** Records supplied **
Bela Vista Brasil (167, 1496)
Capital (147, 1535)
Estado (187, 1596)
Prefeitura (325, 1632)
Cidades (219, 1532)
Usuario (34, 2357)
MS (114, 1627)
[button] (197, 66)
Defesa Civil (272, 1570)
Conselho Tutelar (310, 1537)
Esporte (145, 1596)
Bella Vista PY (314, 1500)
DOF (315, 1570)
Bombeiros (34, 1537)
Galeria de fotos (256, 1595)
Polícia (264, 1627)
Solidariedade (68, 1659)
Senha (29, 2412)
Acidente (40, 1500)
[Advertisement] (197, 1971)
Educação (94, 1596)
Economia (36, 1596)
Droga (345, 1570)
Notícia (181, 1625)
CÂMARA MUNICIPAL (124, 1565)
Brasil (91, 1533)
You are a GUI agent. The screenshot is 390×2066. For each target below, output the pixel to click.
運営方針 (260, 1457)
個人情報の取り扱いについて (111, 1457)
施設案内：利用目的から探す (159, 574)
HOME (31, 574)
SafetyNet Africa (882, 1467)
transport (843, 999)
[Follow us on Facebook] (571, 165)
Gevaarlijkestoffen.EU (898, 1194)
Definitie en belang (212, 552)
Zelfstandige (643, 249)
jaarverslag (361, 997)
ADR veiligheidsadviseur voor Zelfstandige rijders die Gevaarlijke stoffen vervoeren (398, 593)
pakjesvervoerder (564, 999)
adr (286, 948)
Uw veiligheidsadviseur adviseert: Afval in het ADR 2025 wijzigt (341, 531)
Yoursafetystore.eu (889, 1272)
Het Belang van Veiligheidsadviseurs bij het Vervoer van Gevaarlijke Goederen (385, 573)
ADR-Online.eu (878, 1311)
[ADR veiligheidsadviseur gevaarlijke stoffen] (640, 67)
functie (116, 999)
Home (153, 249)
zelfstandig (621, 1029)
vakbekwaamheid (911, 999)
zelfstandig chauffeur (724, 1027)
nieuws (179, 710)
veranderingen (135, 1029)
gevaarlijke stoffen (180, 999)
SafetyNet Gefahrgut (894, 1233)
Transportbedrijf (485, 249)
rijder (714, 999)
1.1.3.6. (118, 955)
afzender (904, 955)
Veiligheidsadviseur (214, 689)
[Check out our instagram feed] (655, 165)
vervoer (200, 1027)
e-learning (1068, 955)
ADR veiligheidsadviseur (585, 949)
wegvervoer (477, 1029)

** Task directions **
Copy exactly, and only, the lines from the line that contains "Transportbedrijf (485, 249)" through the end of the data above.

** Response for this exercise **
Transportbedrijf (485, 249)
rijder (714, 999)
1.1.3.6. (118, 955)
afzender (904, 955)
Veiligheidsadviseur (214, 689)
[Check out our instagram feed] (655, 165)
vervoer (200, 1027)
e-learning (1068, 955)
ADR veiligheidsadviseur (585, 949)
wegvervoer (477, 1029)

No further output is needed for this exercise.